**Information provided**

------------------------------------------------------------------------

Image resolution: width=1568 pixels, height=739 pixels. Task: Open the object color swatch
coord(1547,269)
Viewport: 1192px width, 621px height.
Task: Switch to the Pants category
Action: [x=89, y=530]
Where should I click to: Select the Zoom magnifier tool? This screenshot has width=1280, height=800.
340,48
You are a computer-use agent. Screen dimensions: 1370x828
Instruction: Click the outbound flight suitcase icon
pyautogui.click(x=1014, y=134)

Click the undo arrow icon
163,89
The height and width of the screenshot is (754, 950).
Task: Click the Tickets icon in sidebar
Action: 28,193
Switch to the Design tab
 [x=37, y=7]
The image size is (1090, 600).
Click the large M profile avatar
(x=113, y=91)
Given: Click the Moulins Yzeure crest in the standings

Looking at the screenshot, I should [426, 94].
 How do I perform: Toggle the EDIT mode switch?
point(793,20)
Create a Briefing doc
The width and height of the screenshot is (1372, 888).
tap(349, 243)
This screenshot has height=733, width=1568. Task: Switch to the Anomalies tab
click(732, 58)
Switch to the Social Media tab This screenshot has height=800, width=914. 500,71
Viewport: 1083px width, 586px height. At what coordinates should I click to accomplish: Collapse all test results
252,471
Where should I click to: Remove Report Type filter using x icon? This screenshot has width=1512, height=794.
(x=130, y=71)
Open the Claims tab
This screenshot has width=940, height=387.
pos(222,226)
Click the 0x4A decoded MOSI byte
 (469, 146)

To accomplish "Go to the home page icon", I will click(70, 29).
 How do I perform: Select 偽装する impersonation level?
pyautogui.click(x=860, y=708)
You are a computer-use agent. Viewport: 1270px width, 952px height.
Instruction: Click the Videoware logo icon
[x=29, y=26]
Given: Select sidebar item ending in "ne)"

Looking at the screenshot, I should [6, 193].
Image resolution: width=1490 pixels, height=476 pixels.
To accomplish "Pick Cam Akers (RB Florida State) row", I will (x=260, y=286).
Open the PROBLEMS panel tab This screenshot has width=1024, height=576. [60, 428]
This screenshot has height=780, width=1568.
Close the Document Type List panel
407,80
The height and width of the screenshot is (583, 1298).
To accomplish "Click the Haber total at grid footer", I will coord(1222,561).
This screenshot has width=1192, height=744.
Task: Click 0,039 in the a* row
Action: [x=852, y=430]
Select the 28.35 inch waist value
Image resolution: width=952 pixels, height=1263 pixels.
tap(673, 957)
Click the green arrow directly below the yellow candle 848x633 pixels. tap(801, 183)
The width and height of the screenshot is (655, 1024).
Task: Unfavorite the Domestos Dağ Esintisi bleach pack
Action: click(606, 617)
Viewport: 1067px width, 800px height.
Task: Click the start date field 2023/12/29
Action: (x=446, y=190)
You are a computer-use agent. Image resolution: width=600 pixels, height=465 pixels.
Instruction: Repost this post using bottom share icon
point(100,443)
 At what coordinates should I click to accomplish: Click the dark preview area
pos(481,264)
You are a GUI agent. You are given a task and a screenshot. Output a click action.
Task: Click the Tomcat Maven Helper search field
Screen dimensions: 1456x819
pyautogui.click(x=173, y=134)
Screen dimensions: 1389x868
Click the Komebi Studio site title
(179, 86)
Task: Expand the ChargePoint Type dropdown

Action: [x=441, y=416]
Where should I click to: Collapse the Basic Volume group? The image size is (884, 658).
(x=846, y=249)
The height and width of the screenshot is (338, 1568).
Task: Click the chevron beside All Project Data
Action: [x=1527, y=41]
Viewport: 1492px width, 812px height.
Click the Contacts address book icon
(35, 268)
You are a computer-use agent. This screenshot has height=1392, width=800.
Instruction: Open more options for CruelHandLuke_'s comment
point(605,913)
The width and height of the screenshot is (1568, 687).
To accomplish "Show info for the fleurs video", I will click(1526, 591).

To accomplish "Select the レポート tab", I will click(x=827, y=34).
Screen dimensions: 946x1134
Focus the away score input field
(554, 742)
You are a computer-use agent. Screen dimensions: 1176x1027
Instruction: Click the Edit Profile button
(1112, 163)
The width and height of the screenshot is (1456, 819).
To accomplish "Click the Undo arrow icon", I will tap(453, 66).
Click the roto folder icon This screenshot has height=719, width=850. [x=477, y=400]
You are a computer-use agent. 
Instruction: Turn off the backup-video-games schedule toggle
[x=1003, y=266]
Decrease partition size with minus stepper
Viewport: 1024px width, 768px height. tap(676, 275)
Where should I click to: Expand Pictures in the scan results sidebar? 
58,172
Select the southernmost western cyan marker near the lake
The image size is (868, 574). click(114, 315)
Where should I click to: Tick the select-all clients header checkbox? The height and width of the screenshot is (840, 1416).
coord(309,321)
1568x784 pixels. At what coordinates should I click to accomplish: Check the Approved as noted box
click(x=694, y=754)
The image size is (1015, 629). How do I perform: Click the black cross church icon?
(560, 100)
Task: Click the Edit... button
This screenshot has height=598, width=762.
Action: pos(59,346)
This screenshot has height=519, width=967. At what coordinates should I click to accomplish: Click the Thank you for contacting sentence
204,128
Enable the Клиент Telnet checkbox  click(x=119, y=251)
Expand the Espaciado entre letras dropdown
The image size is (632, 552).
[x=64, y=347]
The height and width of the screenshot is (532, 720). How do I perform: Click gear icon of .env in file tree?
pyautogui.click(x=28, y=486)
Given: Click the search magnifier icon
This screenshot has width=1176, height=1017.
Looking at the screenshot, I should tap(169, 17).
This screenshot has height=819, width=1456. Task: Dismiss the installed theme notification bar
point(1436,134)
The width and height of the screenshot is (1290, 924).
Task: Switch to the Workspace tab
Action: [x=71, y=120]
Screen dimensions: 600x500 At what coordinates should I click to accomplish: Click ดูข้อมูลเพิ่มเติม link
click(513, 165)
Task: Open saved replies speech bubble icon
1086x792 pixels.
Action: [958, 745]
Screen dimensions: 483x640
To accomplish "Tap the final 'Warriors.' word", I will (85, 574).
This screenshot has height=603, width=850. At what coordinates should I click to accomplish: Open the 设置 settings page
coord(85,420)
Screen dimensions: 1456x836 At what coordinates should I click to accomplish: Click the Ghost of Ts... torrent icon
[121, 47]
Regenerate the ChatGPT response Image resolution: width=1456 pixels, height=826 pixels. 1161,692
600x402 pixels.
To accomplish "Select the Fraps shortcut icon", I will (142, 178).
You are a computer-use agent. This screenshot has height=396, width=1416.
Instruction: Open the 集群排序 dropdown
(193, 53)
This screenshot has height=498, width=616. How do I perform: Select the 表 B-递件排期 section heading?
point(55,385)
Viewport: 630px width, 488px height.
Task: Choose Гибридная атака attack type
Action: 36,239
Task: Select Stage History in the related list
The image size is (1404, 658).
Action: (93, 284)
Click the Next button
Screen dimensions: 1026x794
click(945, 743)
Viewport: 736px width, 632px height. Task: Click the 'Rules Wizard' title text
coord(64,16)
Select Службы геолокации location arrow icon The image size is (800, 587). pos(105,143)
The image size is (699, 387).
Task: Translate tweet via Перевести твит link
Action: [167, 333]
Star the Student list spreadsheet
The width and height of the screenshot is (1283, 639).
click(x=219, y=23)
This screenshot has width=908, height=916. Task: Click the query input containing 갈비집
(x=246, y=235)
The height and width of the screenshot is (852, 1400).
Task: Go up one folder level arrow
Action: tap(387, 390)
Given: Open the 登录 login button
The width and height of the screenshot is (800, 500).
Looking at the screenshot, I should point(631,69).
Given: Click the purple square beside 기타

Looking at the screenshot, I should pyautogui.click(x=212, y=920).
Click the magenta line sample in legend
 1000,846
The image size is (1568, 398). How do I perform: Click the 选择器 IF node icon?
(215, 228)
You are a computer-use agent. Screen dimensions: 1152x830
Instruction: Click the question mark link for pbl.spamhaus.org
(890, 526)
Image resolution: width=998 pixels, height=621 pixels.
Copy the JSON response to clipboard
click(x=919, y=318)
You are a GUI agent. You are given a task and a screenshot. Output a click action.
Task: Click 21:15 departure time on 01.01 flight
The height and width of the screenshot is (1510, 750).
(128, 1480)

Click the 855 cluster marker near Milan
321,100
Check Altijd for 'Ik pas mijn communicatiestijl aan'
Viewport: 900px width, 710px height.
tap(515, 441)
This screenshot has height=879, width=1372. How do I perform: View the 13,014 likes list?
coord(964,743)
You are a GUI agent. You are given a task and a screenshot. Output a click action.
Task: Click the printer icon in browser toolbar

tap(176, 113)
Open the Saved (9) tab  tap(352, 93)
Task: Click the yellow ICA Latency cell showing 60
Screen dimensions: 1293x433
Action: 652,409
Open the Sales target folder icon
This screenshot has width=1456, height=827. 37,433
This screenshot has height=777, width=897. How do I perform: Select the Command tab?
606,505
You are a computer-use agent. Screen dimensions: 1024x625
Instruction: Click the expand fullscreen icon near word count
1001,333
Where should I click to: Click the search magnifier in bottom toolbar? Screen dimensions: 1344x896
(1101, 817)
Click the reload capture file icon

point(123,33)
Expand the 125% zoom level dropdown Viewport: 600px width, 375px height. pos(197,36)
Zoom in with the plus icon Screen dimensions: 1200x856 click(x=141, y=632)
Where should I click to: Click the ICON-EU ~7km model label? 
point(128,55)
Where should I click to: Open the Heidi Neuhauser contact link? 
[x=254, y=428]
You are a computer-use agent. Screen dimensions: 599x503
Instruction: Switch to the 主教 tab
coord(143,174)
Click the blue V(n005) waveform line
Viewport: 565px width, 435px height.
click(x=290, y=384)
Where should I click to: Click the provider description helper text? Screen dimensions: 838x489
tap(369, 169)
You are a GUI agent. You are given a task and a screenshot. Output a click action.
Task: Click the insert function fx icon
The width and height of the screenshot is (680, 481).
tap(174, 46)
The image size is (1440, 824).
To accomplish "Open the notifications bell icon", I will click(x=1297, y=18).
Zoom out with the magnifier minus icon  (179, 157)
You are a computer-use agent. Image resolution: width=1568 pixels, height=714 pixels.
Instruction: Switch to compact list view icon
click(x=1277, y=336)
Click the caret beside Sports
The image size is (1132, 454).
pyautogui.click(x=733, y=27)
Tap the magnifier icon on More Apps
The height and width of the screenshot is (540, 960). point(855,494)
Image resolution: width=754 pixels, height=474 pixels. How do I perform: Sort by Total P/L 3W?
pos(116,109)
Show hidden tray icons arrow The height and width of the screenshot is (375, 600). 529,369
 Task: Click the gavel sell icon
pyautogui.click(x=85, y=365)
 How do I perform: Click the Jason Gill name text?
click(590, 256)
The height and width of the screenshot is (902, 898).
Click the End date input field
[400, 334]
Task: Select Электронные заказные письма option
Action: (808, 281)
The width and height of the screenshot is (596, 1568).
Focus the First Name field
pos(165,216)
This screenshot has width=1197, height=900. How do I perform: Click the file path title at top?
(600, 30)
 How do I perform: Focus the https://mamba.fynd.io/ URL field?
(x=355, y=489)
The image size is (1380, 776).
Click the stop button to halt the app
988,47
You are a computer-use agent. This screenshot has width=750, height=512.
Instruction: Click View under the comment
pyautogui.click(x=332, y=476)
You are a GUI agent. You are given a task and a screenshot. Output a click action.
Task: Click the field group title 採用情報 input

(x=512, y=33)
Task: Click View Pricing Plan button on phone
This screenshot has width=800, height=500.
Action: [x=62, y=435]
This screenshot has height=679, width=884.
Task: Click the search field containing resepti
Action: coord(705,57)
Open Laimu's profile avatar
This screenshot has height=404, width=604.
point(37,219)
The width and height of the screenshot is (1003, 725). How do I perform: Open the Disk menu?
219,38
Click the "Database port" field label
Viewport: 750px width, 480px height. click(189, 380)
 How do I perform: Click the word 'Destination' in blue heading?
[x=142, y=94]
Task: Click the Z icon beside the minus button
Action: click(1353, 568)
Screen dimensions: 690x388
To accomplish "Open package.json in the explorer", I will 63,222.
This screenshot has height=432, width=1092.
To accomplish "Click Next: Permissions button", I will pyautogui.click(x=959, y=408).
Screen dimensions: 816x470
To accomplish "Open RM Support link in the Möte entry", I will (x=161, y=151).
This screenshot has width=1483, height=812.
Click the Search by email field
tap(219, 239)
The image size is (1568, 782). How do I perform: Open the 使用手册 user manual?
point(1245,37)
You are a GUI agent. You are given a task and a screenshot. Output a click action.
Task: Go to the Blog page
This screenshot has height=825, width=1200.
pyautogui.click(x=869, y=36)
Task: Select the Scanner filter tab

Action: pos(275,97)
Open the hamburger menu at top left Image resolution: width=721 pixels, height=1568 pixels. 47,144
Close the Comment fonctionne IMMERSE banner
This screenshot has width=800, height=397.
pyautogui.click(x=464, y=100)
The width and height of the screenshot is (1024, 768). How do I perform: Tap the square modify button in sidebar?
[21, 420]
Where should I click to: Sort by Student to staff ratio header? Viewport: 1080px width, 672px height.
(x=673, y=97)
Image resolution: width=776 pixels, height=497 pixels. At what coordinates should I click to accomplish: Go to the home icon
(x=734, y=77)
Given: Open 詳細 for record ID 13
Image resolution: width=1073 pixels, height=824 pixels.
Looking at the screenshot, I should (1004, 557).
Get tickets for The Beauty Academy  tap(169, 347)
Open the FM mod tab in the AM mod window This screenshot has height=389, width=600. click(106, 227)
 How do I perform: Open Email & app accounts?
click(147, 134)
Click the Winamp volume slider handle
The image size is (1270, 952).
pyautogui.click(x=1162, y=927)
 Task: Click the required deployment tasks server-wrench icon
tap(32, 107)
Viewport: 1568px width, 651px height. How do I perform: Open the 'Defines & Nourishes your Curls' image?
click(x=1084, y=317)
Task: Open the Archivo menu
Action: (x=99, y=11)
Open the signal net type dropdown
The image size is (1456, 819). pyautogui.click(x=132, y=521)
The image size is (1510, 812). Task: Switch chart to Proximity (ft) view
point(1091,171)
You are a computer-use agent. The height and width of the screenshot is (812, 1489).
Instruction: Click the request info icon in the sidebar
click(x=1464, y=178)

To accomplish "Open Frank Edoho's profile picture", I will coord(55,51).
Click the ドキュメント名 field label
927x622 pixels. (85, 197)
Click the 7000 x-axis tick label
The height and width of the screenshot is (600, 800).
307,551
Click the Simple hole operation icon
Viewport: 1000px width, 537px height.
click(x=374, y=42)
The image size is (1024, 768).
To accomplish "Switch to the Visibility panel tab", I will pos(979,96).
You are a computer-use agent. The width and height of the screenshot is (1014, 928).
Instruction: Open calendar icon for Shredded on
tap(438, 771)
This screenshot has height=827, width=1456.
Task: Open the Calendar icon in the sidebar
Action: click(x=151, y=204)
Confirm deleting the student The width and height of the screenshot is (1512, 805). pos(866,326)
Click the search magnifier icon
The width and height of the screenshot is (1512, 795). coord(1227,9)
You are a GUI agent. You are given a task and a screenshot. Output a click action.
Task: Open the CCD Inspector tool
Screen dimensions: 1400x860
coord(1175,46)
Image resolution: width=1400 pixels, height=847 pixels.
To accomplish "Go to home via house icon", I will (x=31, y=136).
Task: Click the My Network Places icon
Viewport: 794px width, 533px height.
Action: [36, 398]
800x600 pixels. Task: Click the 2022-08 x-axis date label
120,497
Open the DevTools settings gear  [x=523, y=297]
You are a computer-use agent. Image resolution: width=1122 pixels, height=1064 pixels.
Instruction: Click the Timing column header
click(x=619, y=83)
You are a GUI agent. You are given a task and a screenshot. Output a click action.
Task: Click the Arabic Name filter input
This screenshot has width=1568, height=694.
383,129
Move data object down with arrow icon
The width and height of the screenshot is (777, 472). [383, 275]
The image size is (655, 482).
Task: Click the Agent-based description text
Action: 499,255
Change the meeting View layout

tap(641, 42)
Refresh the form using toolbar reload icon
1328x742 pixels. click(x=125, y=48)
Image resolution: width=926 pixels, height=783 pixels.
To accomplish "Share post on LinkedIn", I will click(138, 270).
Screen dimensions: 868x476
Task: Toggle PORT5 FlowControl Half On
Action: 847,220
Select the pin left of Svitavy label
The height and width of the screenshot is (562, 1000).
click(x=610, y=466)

------------------------------------------------------------------------

**What is expected**
Output the lines of the material starting at the line that contains "The image size is (1568, 782)." and ending at the line that contains "(x=734, y=77)", reproducing them character for character.

**Solution to the exercise**
The image size is (1568, 782). How do I perform: Open the 使用手册 user manual?
point(1245,37)
You are a GUI agent. You are given a task and a screenshot. Output a click action.
Task: Go to the Blog page
This screenshot has height=825, width=1200.
pyautogui.click(x=869, y=36)
Task: Select the Scanner filter tab

Action: pos(275,97)
Open the hamburger menu at top left Image resolution: width=721 pixels, height=1568 pixels. 47,144
Close the Comment fonctionne IMMERSE banner
This screenshot has width=800, height=397.
pyautogui.click(x=464, y=100)
The width and height of the screenshot is (1024, 768). How do I perform: Tap the square modify button in sidebar?
[21, 420]
Where should I click to: Sort by Student to staff ratio header? Viewport: 1080px width, 672px height.
(x=673, y=97)
Image resolution: width=776 pixels, height=497 pixels. At what coordinates should I click to accomplish: Go to the home icon
(x=734, y=77)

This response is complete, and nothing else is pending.